Q.11 Are foreign workers covered by the provisions of the Personal Data (Privacy) Ordinance?

Ans. So long as a person is subject to Hong Kong law, the provisions of the Personal Data (Privacy) Ordinance will apply to such an individual. As the vast majority of foreign workers are governed by the law of Hong Kong, personal data held in respect of such workers is protected under the provisions of the Ordinance, By way of partial exception, personal data relating to foreign domestic helpers may be exempted under the domestic purposes exemption.

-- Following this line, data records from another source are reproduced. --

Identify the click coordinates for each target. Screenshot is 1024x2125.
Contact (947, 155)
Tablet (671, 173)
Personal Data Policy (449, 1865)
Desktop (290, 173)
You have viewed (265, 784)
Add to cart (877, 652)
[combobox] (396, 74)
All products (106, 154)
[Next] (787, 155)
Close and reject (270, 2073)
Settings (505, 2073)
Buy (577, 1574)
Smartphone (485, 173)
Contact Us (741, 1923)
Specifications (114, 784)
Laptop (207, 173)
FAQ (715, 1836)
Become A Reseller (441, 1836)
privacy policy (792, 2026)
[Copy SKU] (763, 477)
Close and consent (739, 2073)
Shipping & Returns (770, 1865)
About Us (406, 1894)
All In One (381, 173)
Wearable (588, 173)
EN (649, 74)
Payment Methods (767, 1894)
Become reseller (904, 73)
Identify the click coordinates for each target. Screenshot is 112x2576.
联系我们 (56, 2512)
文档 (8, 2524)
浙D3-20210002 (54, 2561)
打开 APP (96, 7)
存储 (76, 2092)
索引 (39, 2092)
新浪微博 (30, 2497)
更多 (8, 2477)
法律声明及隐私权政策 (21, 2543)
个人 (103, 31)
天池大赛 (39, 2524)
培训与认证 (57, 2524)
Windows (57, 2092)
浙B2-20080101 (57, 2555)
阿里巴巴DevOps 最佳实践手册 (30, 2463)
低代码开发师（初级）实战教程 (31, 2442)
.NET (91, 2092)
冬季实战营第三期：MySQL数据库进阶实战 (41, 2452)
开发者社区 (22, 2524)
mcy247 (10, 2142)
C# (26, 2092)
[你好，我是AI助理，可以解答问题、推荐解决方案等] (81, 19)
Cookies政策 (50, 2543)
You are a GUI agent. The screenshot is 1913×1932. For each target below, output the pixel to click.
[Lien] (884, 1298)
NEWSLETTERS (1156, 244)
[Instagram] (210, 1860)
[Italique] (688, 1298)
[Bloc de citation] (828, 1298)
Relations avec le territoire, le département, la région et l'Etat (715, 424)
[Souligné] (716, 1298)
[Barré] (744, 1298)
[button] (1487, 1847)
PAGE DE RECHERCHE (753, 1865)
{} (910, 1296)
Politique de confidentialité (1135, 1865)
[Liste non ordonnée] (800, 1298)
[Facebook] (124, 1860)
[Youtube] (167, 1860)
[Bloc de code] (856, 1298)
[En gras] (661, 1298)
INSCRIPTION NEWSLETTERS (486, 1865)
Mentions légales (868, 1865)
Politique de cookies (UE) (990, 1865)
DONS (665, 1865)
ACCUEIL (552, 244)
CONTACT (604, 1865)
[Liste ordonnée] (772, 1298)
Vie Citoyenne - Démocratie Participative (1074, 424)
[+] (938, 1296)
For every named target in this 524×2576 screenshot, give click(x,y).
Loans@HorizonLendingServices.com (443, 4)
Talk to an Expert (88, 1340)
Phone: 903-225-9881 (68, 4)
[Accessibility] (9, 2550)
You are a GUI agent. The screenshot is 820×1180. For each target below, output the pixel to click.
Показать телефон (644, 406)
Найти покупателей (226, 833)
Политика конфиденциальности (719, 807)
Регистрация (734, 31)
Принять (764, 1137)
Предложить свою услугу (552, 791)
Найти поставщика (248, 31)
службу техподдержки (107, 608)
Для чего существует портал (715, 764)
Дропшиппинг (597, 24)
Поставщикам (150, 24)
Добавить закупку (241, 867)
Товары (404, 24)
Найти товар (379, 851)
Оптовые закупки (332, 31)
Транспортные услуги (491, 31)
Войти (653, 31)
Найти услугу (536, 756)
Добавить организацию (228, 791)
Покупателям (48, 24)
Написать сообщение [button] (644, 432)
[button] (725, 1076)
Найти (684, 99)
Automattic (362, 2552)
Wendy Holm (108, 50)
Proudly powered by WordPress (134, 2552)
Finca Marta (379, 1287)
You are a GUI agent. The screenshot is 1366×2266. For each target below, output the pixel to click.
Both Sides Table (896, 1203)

Q.12 What are the implications of unknowingly holding personal data which is inaccurate, which has been held for some time and which has not been updated by data subjects concerned?

Ans. Data protection principle 2 expressly requires that a data user must take all reasonably practicable steps to ensure that personal data is accurately held. In such circumstances, it is the responsibility of a data user, and not a data subject, to ensure that data remains accurate for the duration that it is held.

The duty to maintain accurate data is not absolute, in so far as a data user must take whatever steps that are reasonably practicable to ensure such accuracy. For example, personal data is liable to change frequently (e.g. data subject’s address) will need to be updated more frequently than data (e.g. data subject’s birth date) which is not liable to such change. Although the Personal Data (Privacy) Ordinance recognises certain limited defences which will negate the liability of data users for holding inaccurate data, the fact that a data user unknowingly holds inaccurate data is not an excuse.

Q.13 If data subject A authorises B to make a data access request on his behalf and B authorises C to collect the copy of personal data concerned, should the data user give the data to C?

Ans. Yes, assuming of course that the data user is satisfied that B and C have been duly authorised by A and B respectively.

C is merely a messenger in this case and in handing over the copies of personal data to him, the data user should ensure that C would not have access to the data (as distinct from the packet or envelop containing the data).

This may be done, for example, by putting the photocopies, tapes or diskettes containing the data in a sealed envelope. The example should be distinguished from another one where B, after being authorised by the subject A, in turn authorises C to make a data access request on behalf of A. In this case, C is not a “relevant person”, as defined in section 2(1), in relation to A and therefore, has no right to make the request on behalf of A. The data user should refuse C’s request.